A useful substitution table: “No bell pepper → use any sturdy vegetable (zucchini, broccoli, mushrooms); add 1 minute to cook time. No soy sauce → 1 tablespoon Worcestershire + a pinch of sugar. No fresh garlic → 1/4 teaspoon garlic powder, added when oil is hot, not when cold (it burns).”
How to refine
- Force “use only what I listed”: “Re-read the recipe and remove any ingredient I did not give you, including ‘splash of wine,’ ‘pat of butter,’ or ‘fresh herbs.’ If a substitution is needed for flavor, name it as a substitution in the substitution table, not silently in the steps.”
- Realistic prep time: “Add 50% to prep time for a home cook who is also tired and chopping for the first time today. If a step says ‘mince garlic,’ that is 90 seconds, not 10.”
- Parallel-cook the steps: “Re-order so the longest-running item starts first, and faster steps happen during its downtime. Rice should be on by step 2, not step 5.”

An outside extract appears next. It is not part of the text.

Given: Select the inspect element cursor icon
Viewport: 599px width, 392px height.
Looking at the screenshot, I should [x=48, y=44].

- Anchor seasoning to a taste moment: “Replace ‘season to taste’ with one specific moment: ‘after the vegetables soften but before the protein finishes — taste, then decide.’ Give me one fix if it tastes flat and one fix if it tastes harsh.”

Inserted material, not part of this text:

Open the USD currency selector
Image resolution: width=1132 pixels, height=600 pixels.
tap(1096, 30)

- Add the recovery line: “End with one sentence on the most common failure for this dish (overcooked protein, mushy vegetables) and what to do at the moment you notice.”
Common mistakes
- Trusting cook times exactly — stove power, pan material, altitude, and how cold your protein started all shift cook time by 20-40%; always check doneness, not the clock
- Salting at the start at full amount — sauces and reductions concentrate; salt at the end and you can always add more, you cannot remove it
- Asking AI for a recipe then mentally changing five things — at that point you are writing the recipe; tell the model your changes up front and let it re-plan
- Forgetting to declare pantry staples — if you do not list oil and salt, the model will write recipes that “need 2 tablespoons of oil” as if oil is something you have to buy
- Ignoring the “use only my list” rule — re-read the ingredient block before you start; the model will sneak in wine, butter, or fresh herbs
- Using AI for baking — flour, leavening, and hydration ratios are not where models are reliable; use AI for ideas, a tested recipe for execution
- Skipping the taste check — the model can’t taste; that step is yours, and salt + acid almost always need one more nudge at the end
- Trusting AI for medical dietary restrictions — gluten, nut, dairy, and shellfish allergens require ingredient-by-ingredient human verification, not “AI says it’s gluten-free”
FAQ
- Can I trust AI for dietary restrictions?: For preference-level (vegetarian, dairy-free, low-carb) it is usually fine. For medical-level (celiac, severe nut or shellfish allergy) — verify every ingredient yourself; AI hallucinates ingredient sources and processing steps.
- What about baking?: AI is unreliable on baking ratios — leavening, hydration, flour weights. Use it for “what could I do with bananas, oats, and yogurt” idea generation, then execute from a tested recipe.
- The recipe asks for things I do not have — what do I do?: Re-prompt with: “Use only the ingredients I listed. If a flavor element is missing, put the workaround in the substitution table; do not put it in the steps.” Then re-run.
- What if I have 15 minutes, not 25?: Tell the model that explicitly, and add “no recipe step longer than 4 minutes.” The shape changes: stir-fry over noodles, not braise; sandwich, not bake.
- Will the recipe taste good?: Honest answer: it will taste like food. AI recipes are reliable on technique and seasoning logic, average on creativity, and below a good cookbook on memorable flavor. For weeknight “feed me” mode, that is the right tradeoff.